Непонятное существо, выступающее сегодня в роли моего Защитника, долго изучает вторую, намного более ухоженную копию своего подзащитного. Торчащая из лица борода немного подрагивает. Шепотом объясняю, что это мой брат, приехавший в гости из России. (Прошлой ночью я полностью разругался со своим Защитником, даже не помню из-за чего. Изгладилось из памяти. Превратилось в бесцветную, хорошо выглаженную тряпку. Конечно, произошло это во сне, но осадок, какой-то темный след на тряпке, остался, и теперь нужно найти правильный деловой тон.) Торопливо сообщаю последние новости. Брат делает вид, что не слушает, и смотрит в сторону. Помпрок, ведущий дело, недавно встречался с Истицей, а потом еще с Ароном Штиппелом и с его женой. Расспрашивал про прошлое Ответчика в России. Истица написала новую жалобу и отослала помпроку.
Мой сбивчивый шепот осторожно вьется между одобрительными кивками Защитника. Он слушает внимательно, слегка оттопыривая пальцами прозрачное умное ухо. Вытягивает губы и по очереди задумчиво закрывает то правый, то левый глаз, взвешивая на коромысле сросшихся белесых бровей все то, что говорит подзащитный.
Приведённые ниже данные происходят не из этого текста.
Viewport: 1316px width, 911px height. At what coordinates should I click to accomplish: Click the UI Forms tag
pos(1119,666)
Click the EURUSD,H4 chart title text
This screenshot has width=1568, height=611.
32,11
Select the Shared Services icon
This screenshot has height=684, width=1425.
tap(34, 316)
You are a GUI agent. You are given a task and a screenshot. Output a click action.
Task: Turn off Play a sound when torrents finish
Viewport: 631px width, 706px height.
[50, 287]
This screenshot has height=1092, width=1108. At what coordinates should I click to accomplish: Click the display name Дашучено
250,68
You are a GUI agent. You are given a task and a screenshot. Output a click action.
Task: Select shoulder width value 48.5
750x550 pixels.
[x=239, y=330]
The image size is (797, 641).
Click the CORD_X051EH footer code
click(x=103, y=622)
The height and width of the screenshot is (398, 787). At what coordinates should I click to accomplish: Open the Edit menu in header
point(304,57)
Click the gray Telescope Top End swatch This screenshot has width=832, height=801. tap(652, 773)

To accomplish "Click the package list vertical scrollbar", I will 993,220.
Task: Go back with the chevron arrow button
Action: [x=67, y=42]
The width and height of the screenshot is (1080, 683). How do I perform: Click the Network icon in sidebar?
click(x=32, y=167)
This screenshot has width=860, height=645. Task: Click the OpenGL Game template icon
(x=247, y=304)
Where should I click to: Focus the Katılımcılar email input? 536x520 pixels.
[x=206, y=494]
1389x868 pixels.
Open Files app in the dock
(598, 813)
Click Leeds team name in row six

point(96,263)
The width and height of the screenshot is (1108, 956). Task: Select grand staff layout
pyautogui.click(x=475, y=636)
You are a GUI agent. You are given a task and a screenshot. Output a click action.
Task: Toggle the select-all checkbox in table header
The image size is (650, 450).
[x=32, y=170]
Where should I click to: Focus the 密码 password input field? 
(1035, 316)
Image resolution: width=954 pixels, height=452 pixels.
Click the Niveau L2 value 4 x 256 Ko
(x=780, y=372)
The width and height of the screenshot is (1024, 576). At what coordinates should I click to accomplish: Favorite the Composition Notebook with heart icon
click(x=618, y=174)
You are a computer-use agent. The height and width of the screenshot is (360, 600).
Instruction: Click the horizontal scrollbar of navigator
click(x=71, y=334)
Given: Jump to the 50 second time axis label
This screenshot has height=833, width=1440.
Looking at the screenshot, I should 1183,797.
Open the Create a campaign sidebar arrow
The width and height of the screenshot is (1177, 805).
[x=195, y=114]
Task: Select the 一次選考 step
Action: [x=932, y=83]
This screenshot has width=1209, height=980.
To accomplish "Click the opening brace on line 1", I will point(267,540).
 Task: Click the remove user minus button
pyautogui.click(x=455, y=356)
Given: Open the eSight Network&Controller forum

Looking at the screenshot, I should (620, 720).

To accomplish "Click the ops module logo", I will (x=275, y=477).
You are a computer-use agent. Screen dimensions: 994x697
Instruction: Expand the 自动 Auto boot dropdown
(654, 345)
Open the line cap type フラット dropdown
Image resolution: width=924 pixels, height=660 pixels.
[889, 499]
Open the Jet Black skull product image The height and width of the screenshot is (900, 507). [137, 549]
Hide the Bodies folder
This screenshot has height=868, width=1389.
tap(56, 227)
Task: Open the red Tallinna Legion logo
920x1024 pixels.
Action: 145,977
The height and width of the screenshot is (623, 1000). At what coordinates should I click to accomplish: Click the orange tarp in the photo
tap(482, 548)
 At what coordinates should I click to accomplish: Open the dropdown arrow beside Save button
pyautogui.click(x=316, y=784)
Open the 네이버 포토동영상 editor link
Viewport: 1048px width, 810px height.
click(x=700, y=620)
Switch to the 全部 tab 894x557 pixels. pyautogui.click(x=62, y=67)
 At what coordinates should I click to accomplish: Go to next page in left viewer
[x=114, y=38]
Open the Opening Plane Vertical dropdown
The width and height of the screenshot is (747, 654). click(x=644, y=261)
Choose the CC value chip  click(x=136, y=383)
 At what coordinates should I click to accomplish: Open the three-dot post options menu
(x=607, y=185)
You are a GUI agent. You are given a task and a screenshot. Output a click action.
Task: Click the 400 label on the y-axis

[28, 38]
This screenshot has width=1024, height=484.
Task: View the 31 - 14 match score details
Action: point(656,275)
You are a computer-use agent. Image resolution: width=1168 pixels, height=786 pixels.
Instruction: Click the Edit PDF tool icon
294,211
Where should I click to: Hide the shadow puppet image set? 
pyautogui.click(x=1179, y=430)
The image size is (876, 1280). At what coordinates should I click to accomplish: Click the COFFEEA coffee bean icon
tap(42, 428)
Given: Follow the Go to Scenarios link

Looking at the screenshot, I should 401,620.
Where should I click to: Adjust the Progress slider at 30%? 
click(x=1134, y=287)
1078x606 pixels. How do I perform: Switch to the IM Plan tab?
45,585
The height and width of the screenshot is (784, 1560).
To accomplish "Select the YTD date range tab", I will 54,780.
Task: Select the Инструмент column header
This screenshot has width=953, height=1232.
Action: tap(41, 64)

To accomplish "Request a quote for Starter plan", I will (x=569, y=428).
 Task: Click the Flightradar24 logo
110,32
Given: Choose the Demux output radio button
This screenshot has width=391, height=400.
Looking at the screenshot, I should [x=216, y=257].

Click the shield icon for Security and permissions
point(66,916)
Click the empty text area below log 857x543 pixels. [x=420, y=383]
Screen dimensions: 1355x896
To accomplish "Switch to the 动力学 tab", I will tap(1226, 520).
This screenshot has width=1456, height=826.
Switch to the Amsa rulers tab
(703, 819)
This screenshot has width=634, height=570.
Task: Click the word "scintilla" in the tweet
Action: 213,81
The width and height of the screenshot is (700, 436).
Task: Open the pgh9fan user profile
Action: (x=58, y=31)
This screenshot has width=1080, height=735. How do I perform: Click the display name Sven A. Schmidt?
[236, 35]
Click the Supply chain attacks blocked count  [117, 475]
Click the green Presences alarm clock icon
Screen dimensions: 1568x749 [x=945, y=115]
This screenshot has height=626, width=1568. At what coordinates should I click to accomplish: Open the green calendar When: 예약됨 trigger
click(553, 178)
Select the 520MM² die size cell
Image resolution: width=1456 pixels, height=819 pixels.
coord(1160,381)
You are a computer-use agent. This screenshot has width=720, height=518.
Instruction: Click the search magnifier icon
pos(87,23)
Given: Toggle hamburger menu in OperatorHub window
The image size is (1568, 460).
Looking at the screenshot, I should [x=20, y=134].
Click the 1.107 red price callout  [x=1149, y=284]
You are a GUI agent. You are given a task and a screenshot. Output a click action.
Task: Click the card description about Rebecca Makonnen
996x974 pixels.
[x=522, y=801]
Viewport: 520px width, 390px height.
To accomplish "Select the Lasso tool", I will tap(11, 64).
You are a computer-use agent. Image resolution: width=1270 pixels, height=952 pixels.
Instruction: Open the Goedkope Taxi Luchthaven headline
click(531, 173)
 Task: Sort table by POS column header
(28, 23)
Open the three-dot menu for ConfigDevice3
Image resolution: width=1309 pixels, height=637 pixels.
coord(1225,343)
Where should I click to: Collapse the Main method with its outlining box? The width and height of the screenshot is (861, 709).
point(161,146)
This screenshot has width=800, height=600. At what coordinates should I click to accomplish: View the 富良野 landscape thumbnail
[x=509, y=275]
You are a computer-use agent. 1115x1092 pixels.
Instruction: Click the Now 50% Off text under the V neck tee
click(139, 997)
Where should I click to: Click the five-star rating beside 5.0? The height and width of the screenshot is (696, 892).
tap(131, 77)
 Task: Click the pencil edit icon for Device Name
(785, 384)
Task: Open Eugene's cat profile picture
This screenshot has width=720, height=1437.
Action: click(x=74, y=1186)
Удовлетворенно кивает, точно всегда ожидал от меня чего-нибудь в таком роде. И вот ожидания сбылись.
– Откуда вы все это узнали?
Он что-то прикидывает в своей лысоватой голове. Опускает на секунду веки, белесые брови застыли посередине наморщенного безглазого лба.
– От жены Арона. Она была в Бостоне и зашла ко мне на работу. Кроме того, она рассказала, что Истица хотела вызвать ее мужа в суд в качестве свидетеля. Но тот не согласился. Я не смог сообщить. Вас не было в городе. Свой телефон вы не оставили.
– Вчера получил копию всех документов, имеющих отношение к процессу. – Он бегло перелистывает толстую стопку отпечатанных листков у себя в руках. – Никаких новых показаний Истицы тут нет. Наверное, Лоуэлл пока решил не приобщать к делу. Вам нечего волноваться. – Короткие пальцы что-то выстукивают в колене. – Ex nihilo nihil fit, – снова объясняет он пролегомены к теории права не знающему латыни Ответчику. – Из ничего получается ничто.
Непонятно ведет себя мой Защитник… Хотя сам он, разумеется, ни в чем не виноват, но странная у него манера. Всегда держит в неведении и ничего не предлагает. Только вводит в настроение. Обычно очень неприятное. И все время кажется, что тут он не весь… что немного посмеивается над своими словами, над своим клиентом, над судьями…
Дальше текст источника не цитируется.